------ EXERCISE INPUTS

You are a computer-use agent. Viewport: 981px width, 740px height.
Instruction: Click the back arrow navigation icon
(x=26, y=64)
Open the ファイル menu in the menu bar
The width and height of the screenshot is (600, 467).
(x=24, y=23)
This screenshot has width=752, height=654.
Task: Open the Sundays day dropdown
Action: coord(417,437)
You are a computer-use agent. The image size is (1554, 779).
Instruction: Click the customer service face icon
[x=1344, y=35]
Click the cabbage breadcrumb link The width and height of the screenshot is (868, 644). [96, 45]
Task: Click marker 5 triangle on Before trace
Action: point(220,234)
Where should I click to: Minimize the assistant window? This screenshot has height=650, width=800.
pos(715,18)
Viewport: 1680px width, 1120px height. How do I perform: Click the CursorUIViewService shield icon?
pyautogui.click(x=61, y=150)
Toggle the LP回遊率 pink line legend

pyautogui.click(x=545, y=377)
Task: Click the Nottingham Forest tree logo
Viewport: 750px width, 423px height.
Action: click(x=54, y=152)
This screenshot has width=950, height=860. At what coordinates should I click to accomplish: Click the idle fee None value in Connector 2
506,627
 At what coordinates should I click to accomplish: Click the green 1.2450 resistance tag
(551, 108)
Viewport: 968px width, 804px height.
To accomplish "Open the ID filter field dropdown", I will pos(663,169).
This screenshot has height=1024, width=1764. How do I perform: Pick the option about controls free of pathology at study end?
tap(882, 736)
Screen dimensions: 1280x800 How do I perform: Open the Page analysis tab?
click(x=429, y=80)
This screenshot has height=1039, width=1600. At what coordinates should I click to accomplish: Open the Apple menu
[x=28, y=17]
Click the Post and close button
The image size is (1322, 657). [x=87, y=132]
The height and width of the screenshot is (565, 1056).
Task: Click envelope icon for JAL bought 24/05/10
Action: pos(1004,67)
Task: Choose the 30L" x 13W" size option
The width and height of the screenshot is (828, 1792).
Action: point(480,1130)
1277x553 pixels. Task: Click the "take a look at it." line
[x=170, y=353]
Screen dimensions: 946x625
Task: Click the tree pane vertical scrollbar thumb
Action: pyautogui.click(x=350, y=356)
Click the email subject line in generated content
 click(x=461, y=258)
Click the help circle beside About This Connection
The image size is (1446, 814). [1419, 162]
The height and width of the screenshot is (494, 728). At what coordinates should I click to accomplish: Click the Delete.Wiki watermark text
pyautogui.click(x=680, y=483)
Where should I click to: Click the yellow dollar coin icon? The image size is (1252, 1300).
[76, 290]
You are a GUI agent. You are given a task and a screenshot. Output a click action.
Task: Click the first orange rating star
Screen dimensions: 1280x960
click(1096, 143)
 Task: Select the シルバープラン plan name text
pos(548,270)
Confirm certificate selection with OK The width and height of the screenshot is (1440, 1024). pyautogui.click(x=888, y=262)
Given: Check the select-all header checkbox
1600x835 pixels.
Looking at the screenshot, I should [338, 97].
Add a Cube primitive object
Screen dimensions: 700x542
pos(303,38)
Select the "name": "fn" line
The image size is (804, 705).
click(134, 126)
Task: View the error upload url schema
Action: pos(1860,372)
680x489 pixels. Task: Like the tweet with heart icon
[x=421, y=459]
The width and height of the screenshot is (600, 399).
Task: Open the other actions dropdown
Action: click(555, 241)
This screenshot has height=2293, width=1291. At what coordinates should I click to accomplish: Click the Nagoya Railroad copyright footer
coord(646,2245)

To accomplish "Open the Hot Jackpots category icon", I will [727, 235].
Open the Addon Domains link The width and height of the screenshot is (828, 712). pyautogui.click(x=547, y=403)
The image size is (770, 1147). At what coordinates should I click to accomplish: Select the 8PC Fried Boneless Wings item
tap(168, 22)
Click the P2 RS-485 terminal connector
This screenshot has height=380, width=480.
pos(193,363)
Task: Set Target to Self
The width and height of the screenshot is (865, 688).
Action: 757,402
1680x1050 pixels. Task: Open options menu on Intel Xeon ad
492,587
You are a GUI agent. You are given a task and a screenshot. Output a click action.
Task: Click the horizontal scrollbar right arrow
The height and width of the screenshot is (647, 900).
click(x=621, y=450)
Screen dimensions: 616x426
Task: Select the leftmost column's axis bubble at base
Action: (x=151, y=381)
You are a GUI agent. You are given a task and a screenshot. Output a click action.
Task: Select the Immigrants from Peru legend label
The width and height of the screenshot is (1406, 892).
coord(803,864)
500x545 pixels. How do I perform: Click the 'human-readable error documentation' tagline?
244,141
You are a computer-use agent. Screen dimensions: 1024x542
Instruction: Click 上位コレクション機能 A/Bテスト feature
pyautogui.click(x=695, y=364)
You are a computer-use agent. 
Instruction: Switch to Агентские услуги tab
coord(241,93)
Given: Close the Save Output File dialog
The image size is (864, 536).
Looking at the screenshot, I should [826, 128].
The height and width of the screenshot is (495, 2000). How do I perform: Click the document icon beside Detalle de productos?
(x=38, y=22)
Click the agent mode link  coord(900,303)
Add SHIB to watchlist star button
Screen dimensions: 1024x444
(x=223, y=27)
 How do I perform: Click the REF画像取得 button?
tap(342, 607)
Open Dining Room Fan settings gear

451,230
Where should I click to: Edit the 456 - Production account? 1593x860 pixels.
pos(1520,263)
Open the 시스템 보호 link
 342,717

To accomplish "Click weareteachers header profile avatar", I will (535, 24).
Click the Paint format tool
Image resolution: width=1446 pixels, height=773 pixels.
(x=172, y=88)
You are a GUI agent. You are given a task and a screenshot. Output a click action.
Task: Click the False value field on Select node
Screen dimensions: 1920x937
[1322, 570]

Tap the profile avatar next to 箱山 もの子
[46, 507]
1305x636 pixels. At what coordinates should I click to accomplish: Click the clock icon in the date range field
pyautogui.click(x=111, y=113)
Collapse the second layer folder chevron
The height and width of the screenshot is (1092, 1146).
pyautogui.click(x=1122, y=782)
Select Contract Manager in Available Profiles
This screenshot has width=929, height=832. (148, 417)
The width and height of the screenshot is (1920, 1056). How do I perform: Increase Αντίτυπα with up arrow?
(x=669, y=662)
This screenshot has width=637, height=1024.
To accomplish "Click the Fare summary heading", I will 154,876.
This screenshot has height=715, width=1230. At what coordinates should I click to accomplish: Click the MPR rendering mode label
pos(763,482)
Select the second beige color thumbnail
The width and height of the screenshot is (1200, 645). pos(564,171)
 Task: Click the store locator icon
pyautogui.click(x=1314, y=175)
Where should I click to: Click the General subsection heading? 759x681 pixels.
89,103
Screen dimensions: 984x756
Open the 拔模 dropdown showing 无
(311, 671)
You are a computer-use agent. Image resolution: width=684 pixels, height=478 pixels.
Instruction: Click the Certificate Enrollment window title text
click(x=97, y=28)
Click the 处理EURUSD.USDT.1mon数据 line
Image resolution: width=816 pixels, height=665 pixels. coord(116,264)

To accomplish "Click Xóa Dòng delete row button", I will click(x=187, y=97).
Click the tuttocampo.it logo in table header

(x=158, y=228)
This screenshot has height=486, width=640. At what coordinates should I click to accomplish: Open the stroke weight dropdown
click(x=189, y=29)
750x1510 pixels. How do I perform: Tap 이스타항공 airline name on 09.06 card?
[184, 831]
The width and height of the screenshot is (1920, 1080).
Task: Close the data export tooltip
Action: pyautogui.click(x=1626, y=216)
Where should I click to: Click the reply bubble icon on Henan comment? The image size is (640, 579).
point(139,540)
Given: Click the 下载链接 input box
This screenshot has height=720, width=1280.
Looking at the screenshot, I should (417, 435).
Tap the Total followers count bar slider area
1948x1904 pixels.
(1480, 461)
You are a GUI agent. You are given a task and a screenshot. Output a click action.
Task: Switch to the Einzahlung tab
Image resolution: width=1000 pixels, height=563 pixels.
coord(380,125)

------------

* WHAT YOU ARE ASKED TO DO
Write out an exact copy of every record shown above.

* FINISHED TASK
You are a computer-use agent. Viewport: 981px width, 740px height.
Instruction: Click the back arrow navigation icon
(x=26, y=64)
Open the ファイル menu in the menu bar
The width and height of the screenshot is (600, 467).
(x=24, y=23)
This screenshot has width=752, height=654.
Task: Open the Sundays day dropdown
Action: coord(417,437)
You are a computer-use agent. The image size is (1554, 779).
Instruction: Click the customer service face icon
[x=1344, y=35]
Click the cabbage breadcrumb link The width and height of the screenshot is (868, 644). [96, 45]
Task: Click marker 5 triangle on Before trace
Action: point(220,234)
Where should I click to: Minimize the assistant window? This screenshot has height=650, width=800.
pos(715,18)
Viewport: 1680px width, 1120px height. How do I perform: Click the CursorUIViewService shield icon?
pyautogui.click(x=61, y=150)
Toggle the LP回遊率 pink line legend

pyautogui.click(x=545, y=377)
Task: Click the Nottingham Forest tree logo
Viewport: 750px width, 423px height.
Action: click(x=54, y=152)
This screenshot has width=950, height=860. At what coordinates should I click to accomplish: Click the idle fee None value in Connector 2
506,627
 At what coordinates should I click to accomplish: Click the green 1.2450 resistance tag
(551, 108)
Viewport: 968px width, 804px height.
To accomplish "Open the ID filter field dropdown", I will pos(663,169).
This screenshot has height=1024, width=1764. How do I perform: Pick the option about controls free of pathology at study end?
tap(882, 736)
Screen dimensions: 1280x800 How do I perform: Open the Page analysis tab?
click(x=429, y=80)
This screenshot has height=1039, width=1600. At what coordinates should I click to accomplish: Open the Apple menu
[x=28, y=17]
Click the Post and close button
The image size is (1322, 657). [x=87, y=132]
The height and width of the screenshot is (565, 1056).
Task: Click envelope icon for JAL bought 24/05/10
Action: pos(1004,67)
Task: Choose the 30L" x 13W" size option
The width and height of the screenshot is (828, 1792).
Action: point(480,1130)
1277x553 pixels. Task: Click the "take a look at it." line
[x=170, y=353]
Screen dimensions: 946x625
Task: Click the tree pane vertical scrollbar thumb
Action: pyautogui.click(x=350, y=356)
Click the email subject line in generated content
 click(x=461, y=258)
Click the help circle beside About This Connection
The image size is (1446, 814). [1419, 162]
The height and width of the screenshot is (494, 728). At what coordinates should I click to accomplish: Click the Delete.Wiki watermark text
pyautogui.click(x=680, y=483)
Where should I click to: Click the yellow dollar coin icon? The image size is (1252, 1300).
[76, 290]
You are a GUI agent. You are given a task and a screenshot. Output a click action.
Task: Click the first orange rating star
Screen dimensions: 1280x960
click(1096, 143)
 Task: Select the シルバープラン plan name text
pos(548,270)
Confirm certificate selection with OK The width and height of the screenshot is (1440, 1024). pyautogui.click(x=888, y=262)
Given: Check the select-all header checkbox
1600x835 pixels.
Looking at the screenshot, I should [338, 97].
Add a Cube primitive object
Screen dimensions: 700x542
pos(303,38)
Select the "name": "fn" line
The image size is (804, 705).
click(134, 126)
Task: View the error upload url schema
Action: pos(1860,372)
680x489 pixels. Task: Like the tweet with heart icon
[x=421, y=459]
The width and height of the screenshot is (600, 399).
Task: Open the other actions dropdown
Action: click(555, 241)
This screenshot has height=2293, width=1291. At what coordinates should I click to accomplish: Click the Nagoya Railroad copyright footer
coord(646,2245)

To accomplish "Open the Hot Jackpots category icon", I will [727, 235].
Open the Addon Domains link The width and height of the screenshot is (828, 712). pyautogui.click(x=547, y=403)
The image size is (770, 1147). At what coordinates should I click to accomplish: Select the 8PC Fried Boneless Wings item
tap(168, 22)
Click the P2 RS-485 terminal connector
This screenshot has height=380, width=480.
pos(193,363)
Task: Set Target to Self
The width and height of the screenshot is (865, 688).
Action: 757,402
1680x1050 pixels. Task: Open options menu on Intel Xeon ad
492,587
You are a GUI agent. You are given a task and a screenshot. Output a click action.
Task: Click the horizontal scrollbar right arrow
The height and width of the screenshot is (647, 900).
click(x=621, y=450)
Screen dimensions: 616x426
Task: Select the leftmost column's axis bubble at base
Action: (x=151, y=381)
You are a GUI agent. You are given a task and a screenshot. Output a click action.
Task: Select the Immigrants from Peru legend label
The width and height of the screenshot is (1406, 892).
coord(803,864)
500x545 pixels. How do I perform: Click the 'human-readable error documentation' tagline?
244,141
You are a computer-use agent. Screen dimensions: 1024x542
Instruction: Click 上位コレクション機能 A/Bテスト feature
pyautogui.click(x=695, y=364)
You are a computer-use agent. 
Instruction: Switch to Агентские услуги tab
coord(241,93)
Given: Close the Save Output File dialog
The image size is (864, 536).
Looking at the screenshot, I should [826, 128].
The height and width of the screenshot is (495, 2000). How do I perform: Click the document icon beside Detalle de productos?
(x=38, y=22)
Click the agent mode link  coord(900,303)
Add SHIB to watchlist star button
Screen dimensions: 1024x444
(x=223, y=27)
 How do I perform: Click the REF画像取得 button?
tap(342, 607)
Open Dining Room Fan settings gear

451,230
Where should I click to: Edit the 456 - Production account? 1593x860 pixels.
pos(1520,263)
Open the 시스템 보호 link
 342,717

To accomplish "Click weareteachers header profile avatar", I will (535, 24).
Click the Paint format tool
Image resolution: width=1446 pixels, height=773 pixels.
(x=172, y=88)
You are a GUI agent. You are given a task and a screenshot. Output a click action.
Task: Click the False value field on Select node
Screen dimensions: 1920x937
[1322, 570]

Tap the profile avatar next to 箱山 もの子
[46, 507]
1305x636 pixels. At what coordinates should I click to accomplish: Click the clock icon in the date range field
pyautogui.click(x=111, y=113)
Collapse the second layer folder chevron
The height and width of the screenshot is (1092, 1146).
pyautogui.click(x=1122, y=782)
Select Contract Manager in Available Profiles
This screenshot has width=929, height=832. (148, 417)
The width and height of the screenshot is (1920, 1056). How do I perform: Increase Αντίτυπα with up arrow?
(x=669, y=662)
This screenshot has width=637, height=1024.
To accomplish "Click the Fare summary heading", I will 154,876.
This screenshot has height=715, width=1230. At what coordinates should I click to accomplish: Click the MPR rendering mode label
pos(763,482)
Select the second beige color thumbnail
The width and height of the screenshot is (1200, 645). pos(564,171)
 Task: Click the store locator icon
pyautogui.click(x=1314, y=175)
Where should I click to: Click the General subsection heading? 759x681 pixels.
89,103
Screen dimensions: 984x756
Open the 拔模 dropdown showing 无
(311, 671)
You are a computer-use agent. Image resolution: width=684 pixels, height=478 pixels.
Instruction: Click the Certificate Enrollment window title text
click(x=97, y=28)
Click the 处理EURUSD.USDT.1mon数据 line
Image resolution: width=816 pixels, height=665 pixels. coord(116,264)

To accomplish "Click Xóa Dòng delete row button", I will click(x=187, y=97).
Click the tuttocampo.it logo in table header

(x=158, y=228)
This screenshot has height=486, width=640. At what coordinates should I click to accomplish: Open the stroke weight dropdown
click(x=189, y=29)
750x1510 pixels. How do I perform: Tap 이스타항공 airline name on 09.06 card?
[184, 831]
The width and height of the screenshot is (1920, 1080).
Task: Close the data export tooltip
Action: pyautogui.click(x=1626, y=216)
Where should I click to: Click the reply bubble icon on Henan comment? The image size is (640, 579).
point(139,540)
Given: Click the 下载链接 input box
This screenshot has height=720, width=1280.
Looking at the screenshot, I should (417, 435).
Tap the Total followers count bar slider area
1948x1904 pixels.
(1480, 461)
You are a GUI agent. You are given a task and a screenshot. Output a click action.
Task: Switch to the Einzahlung tab
Image resolution: width=1000 pixels, height=563 pixels.
coord(380,125)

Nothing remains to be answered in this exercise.